The Globe -- Bethlehem
Monday, November 9, 1925
YANKEE BOOTERS WALLUP CANADA
Archie Stark and Goldie, of Bethlehem Steel Team, Star in Brooklyn Game
AN INTERNATIONAL MATCH

Captained by Bill Carnihan and with the brilliant Archie Stark and flashy Malcolm Goldie sporting the colors of the United States, the American soccer team defeated the pick of the Dominion in the first International soccer contest ever played in this country, by the score of 6 goals to 1, on Sunday, on the water-soaked field of the Brooklyn National League baseball club, before a gather of eight thousand enthusiastic soccer fans.

Victory for the United States came in the second half of the game, when Archie Stark, the star of Bethlehem, scored four goals in succession, eluding the Canadian front line of defense, wallowing to within striking distance and then, with deft thrust of foot or head, passing the hard-working goalie and sending the ball into the net.

Stark a Star

Stark's work during that second half was as brilliant a bit of individuality as ever was seen on an American soccer field. He kept his feet in the slipperiest sort of going, he covered the sloppy turf with remarkable speed, while the mud gripped at his ankles in an effort to hold him back, and he sent the ball forward on each final shot like a phantom sphere that passed always out of reach.

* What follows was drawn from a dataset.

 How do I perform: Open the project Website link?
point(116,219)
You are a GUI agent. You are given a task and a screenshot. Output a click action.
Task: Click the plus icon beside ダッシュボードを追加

When the first half ended with the score tied at 1-1 and both teams going strong, it appeared that the game would be decided by one lone point, for it seemed impossible for either eleven to tally more than once more in the face of the strong defenses presented. But at the very start of the second half Stark, flanked on one side by Johnny McGuire and on the other by Bob Millar, slipped down the field and past the Canadians' defense. Back and forth among the three the ball was passed as one after another of the Canadians was eluded and then, finally, Millar made a feint, drew the goalie away from his post, shot the ball to Stark, and Archie did the rest.

A few minutes later, after Goldie, the American outside left, had done some remarkable footwork along the sideline and had attracted the attention of the Canadian backs, Stark scored again, this time taking Goldie's perfect pass and heading it in the net. His next tally was made on the rebound. He shot at the goal, hit the post and then as the ball bounced back he drove it to the opposite corner of the cage. His fourth point of the half was made on another head shot, deflecting Goldie's perfect corner kick just enough to send it into the net.

It seemed that every time Stark managed to get his foot within kicking distance of the ball, it mean another point for the United States, but Stark was not alone responsible for the victory. There was little Goldie, who needed only to show his mud-caked uniform to attest the great game he played. Whenever the going was thickest and the Canadians had blocked every advance to their goal, the ball invariably was passed to the outside left and Goldie fooled around with it long enough to draw a swarm of Canadians towards him. Then, when he was practically smothered on all sides by the opposition, he would send a perfect kick to the center of the field and from there it was easy for Stark to accomplish the rest.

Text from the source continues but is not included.